My eyes narrowed. “Fucking it?”

“Climbing it.”

This was new. I’d never known him want to climb anything that wasn’t scaffolding. And when he wasn’t drunk. Let alone walk anywhere, or at least anywhere that wasn’t from his house to The Albatross, ugliest pub on earth. “Looks like it would be fun.” he sulked.

“So what do you want to do today?” I asked, changing the subject.

Trigger looked at me as if I had asked the most stupid question in the world. Which I guess I had really.

Backpacker bars are always the same; noise, sticky floors, sweaty ceilings. I didn’t ask how Trigger found this one. He knew a town like a local within a day of being there, at least when it came to alcohol. Man couldn’t find a museum if it curated in his mouth but could sniff a two-dollar happy hour a mile away.

This one was an upstairs bar; a sea of movement, tables stacked with pizza and beer, a stone archway, a narrow dance floor, and in a slight twist to form a roof that opened every twenty minutes. Why I couldn’t say. I mean, maybe it’s just me, but I find one of the joys of bars are that they’re indoors.

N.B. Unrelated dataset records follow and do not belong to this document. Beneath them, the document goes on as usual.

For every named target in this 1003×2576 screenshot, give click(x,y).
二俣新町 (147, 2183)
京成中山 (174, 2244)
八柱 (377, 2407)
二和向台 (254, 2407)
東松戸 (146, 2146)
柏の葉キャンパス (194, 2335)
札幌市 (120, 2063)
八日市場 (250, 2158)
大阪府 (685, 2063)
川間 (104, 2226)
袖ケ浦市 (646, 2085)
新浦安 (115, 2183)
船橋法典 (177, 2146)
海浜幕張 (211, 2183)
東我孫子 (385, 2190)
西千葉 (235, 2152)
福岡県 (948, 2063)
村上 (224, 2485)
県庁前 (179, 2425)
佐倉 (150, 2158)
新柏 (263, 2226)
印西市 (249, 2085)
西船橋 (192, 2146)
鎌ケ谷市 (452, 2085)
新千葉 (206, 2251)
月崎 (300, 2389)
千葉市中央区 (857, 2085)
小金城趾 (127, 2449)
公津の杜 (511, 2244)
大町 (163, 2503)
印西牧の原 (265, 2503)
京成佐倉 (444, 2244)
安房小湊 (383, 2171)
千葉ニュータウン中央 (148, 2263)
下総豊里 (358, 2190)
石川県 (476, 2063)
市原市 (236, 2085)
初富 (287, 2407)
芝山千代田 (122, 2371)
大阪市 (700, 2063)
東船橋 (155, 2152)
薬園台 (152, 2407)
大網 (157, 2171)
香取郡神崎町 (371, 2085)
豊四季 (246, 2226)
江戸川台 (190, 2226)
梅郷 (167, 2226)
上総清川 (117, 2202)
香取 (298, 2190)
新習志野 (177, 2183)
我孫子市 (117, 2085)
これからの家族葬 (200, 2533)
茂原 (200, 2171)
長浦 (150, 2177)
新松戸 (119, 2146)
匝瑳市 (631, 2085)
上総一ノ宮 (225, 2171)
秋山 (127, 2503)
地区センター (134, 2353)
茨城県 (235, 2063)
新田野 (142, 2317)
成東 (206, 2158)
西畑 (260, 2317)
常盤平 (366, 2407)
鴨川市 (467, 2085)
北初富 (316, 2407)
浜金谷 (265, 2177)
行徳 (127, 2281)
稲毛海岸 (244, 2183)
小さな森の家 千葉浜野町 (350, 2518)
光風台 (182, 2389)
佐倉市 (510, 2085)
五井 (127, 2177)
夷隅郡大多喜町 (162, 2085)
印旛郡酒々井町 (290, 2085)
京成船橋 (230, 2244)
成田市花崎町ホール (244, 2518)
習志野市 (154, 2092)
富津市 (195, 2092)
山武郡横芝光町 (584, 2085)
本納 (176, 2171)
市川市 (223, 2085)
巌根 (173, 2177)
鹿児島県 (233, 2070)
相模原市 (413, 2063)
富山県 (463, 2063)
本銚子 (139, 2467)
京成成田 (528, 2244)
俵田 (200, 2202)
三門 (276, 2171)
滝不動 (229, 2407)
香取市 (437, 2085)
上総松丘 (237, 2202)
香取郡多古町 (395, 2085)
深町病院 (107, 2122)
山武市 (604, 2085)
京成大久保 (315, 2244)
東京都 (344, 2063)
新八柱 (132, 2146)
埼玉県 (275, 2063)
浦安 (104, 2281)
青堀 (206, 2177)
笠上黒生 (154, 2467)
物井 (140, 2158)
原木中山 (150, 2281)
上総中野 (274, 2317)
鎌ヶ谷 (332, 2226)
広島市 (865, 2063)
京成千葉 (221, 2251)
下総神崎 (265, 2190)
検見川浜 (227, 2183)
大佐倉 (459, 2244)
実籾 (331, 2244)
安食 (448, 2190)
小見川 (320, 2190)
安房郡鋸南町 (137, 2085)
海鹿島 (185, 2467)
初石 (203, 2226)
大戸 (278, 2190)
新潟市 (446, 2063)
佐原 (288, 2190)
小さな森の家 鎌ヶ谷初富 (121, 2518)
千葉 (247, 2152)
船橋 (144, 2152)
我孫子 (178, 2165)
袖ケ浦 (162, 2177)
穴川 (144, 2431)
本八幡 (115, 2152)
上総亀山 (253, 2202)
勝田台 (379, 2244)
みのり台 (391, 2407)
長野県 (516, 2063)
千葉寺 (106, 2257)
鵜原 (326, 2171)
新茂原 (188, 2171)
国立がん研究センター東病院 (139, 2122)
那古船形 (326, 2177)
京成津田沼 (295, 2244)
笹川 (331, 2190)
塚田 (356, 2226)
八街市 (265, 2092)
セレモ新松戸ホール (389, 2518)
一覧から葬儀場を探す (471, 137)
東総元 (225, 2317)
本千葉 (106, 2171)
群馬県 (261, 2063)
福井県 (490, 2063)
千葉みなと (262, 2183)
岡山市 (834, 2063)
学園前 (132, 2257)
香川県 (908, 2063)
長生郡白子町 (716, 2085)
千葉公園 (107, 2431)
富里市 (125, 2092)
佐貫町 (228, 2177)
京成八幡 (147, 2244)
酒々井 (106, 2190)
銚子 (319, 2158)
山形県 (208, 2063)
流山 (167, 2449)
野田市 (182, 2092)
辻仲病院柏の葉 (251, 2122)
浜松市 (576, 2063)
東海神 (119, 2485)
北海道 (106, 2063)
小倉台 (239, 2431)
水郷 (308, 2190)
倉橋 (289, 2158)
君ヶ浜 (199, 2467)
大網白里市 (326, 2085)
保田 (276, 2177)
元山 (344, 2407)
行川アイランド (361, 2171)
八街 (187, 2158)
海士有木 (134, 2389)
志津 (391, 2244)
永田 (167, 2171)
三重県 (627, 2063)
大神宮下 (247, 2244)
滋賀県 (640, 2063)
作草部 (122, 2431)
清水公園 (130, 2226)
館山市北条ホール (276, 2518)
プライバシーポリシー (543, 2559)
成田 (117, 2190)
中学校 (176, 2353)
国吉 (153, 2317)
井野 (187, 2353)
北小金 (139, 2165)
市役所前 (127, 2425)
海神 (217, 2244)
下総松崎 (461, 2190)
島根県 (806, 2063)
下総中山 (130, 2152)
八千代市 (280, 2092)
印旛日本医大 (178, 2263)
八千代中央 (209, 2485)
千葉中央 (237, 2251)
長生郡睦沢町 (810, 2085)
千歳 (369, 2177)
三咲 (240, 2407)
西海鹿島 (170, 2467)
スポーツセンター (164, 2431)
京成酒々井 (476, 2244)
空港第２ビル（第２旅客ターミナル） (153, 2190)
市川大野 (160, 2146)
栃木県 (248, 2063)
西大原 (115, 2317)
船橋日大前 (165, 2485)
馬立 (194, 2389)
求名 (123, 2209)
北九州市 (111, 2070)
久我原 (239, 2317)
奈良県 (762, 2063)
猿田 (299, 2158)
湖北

Trigger doesn’t like to queue, not that anyone really does, but he rejects them on a whole different level. His rebellion takes the form of buying two or three drinks at once and hoarding them like an alcoholic squirrel. Armed with half a dozen handles of beer, two of which were mine, and three shots of something peachy, one of which was mine, we perched on the end of a leaner table. “Mmmm, sleazy,” he said, with genuine approval, adding, “even you could get action in a place like this.”

“Fuck you.”

“I mean, not easily.”

It’s difficult to explore with more drinks than hands, so most of my initial view of Queenstown by night was from behind a chubby guy with no shirt who smelt like a curious combination of chip fat and baby lotion. It seemed much like drinking anywhere really; guys talked to girls, girls talked to guys, guys bought drinks, occasionally girls bought drinks, harried bartenders slopped beers, poured shots, filled glasses, maybe floating a couple of mournful-looking ice cubes on top, more as an afterthought really.

The lights were bright, the temperature hot. Except when the roof opened, then it seemed like it was raining, though it was just condensed perspiration sliding down in rivulets to pepper my head and land in my drink.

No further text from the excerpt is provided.